In aviation, stagger is the relative horizontal fore-aft positioning of stacked wings in a biplane, triplane, or multiplane.

An aircraft is said to have positive stagger, or simply stagger, when the upper wing is positioned forward of the lower (bottom) wing, Examples include the de Havilland Tiger Moth or Stearman. Conversely, an aeroplane is said to have negative stagger in unusual cases where the upper wing is positioned behind the lower wing, as in the Sopwith Dolphin or Beech Model 17 Staggerwing. An aircraft with the wings positioned directly above each other is said to have unstaggered wings, as in the Sopwith Cuckoo or Vickers Vildebeest.

==Measurement==
The value is sometimes expressed as a distance, s say, but it may also be written as a fraction or percentage of the 'gap' (distance g between wings), i.e. s/g. It may also be presented as an angle equal to tan^{−1}(s/g). The Gloster TSR.38 had a stagger of 0.91 m and a gap of 2.0 m, so the stagger might be written as 0.91 m, 0.455, 45.5% or 24.5°. s is the distance from the leading edge of the upper wing along its chord to the point of intersection of the chord with a line drawn perpendicularly to the chord of the upper wing at the leading edge of the lower wing, all lines being drawn in a plane parallel to the plane of symmetry.

==Effects==
As a general rule, there is a tendency for the upper wing to contribute a greater proportion of the total lift than the lower with positive stagger, and less with negative stagger. Increase in positive stagger also tends to move the center of pressure forward on the upper wing and backward on the lower wing. When unstaggered, the centers of pressure for upper and lower wings are almost coincidental.

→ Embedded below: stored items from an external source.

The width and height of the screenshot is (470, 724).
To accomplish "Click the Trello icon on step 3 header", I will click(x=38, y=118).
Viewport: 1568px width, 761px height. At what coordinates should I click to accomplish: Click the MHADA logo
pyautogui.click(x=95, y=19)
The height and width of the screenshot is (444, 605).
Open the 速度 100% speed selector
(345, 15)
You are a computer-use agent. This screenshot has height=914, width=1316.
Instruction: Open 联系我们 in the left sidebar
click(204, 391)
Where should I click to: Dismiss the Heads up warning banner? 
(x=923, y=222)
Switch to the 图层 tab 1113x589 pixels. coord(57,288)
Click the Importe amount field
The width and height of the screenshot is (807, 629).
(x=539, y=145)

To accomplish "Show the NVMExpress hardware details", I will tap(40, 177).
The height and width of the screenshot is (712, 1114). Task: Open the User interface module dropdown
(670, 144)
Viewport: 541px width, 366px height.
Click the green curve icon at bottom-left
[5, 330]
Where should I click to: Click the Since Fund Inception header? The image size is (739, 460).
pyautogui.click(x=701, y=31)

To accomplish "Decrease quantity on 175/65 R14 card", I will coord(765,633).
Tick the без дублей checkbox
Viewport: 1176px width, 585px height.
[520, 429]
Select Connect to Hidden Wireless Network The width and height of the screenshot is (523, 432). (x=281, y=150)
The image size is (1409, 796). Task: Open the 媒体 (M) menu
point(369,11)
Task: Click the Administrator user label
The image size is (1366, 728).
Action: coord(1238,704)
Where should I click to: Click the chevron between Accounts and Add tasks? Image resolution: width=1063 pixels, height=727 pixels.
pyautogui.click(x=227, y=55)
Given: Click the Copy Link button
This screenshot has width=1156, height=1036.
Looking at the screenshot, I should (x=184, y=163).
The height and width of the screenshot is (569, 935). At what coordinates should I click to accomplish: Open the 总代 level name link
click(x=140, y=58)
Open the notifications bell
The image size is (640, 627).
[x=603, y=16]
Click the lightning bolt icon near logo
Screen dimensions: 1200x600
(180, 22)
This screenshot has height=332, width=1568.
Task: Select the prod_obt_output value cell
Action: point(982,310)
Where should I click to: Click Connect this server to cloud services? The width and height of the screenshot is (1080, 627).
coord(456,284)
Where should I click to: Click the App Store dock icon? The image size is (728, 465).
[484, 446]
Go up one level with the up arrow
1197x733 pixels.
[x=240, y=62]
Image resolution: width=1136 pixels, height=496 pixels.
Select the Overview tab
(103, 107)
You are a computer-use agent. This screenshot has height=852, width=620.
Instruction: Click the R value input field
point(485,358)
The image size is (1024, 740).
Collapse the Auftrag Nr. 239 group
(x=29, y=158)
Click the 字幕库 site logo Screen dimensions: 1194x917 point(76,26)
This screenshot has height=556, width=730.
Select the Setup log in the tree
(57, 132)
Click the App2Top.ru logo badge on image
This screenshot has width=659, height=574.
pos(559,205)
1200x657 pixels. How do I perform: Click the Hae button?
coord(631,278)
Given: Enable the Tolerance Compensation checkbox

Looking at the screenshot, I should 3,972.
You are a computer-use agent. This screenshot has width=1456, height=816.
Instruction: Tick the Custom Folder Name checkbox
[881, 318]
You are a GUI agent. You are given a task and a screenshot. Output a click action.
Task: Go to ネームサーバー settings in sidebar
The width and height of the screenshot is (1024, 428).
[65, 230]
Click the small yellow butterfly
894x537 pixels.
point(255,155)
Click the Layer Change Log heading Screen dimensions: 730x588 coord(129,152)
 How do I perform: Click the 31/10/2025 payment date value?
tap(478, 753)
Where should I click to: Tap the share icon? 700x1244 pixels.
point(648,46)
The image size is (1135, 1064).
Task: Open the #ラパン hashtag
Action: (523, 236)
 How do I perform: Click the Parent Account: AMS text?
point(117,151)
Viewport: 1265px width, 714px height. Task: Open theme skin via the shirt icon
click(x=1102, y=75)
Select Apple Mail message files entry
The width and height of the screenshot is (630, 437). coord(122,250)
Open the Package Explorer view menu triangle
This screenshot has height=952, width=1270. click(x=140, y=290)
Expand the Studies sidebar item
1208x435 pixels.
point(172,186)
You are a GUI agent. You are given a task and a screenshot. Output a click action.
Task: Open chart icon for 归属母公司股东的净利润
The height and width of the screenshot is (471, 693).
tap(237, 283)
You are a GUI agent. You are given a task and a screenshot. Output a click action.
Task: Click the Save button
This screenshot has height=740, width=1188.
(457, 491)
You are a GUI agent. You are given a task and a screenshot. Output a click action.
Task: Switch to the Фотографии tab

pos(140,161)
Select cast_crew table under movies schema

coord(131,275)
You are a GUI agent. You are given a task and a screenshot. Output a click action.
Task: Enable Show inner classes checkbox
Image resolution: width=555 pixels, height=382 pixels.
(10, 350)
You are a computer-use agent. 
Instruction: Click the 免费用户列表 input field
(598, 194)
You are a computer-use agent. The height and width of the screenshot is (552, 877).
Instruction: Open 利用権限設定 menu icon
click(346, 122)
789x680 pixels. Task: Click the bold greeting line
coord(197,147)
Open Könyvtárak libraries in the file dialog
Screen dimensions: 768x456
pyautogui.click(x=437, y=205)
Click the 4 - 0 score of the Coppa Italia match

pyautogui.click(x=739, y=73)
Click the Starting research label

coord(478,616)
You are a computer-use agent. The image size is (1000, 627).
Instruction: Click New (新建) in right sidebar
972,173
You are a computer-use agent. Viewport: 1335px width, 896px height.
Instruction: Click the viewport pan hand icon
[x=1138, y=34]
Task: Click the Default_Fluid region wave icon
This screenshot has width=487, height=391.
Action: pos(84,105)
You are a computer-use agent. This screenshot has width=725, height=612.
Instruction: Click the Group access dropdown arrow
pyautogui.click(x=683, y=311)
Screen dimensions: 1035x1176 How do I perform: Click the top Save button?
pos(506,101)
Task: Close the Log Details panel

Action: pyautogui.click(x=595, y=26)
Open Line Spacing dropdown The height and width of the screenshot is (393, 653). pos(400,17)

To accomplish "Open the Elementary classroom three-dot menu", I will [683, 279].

Lift comes from having air at a lower pressure above the wing than below. In the case of aircraft with more than one wing, one above the other, the higher pressure below the upper wing and the lower pressure above the lower wing will tend to equalize and so reduce the lift available. The closer together the wings are the more dramatic is this effect. The effect can be reduced by either increasing the gap between the wings, or moving one forward of the other. As increasing the gap may introduce other undesirable effects, stagger is usually applied to reduce the loss of lift.

Positive stagger is by far the most common, as this positioning of the upper wing(s) allows better visibility for the crew as well as increased aircraft longitudinal stability, aerodynamic efficiency and maximum lift.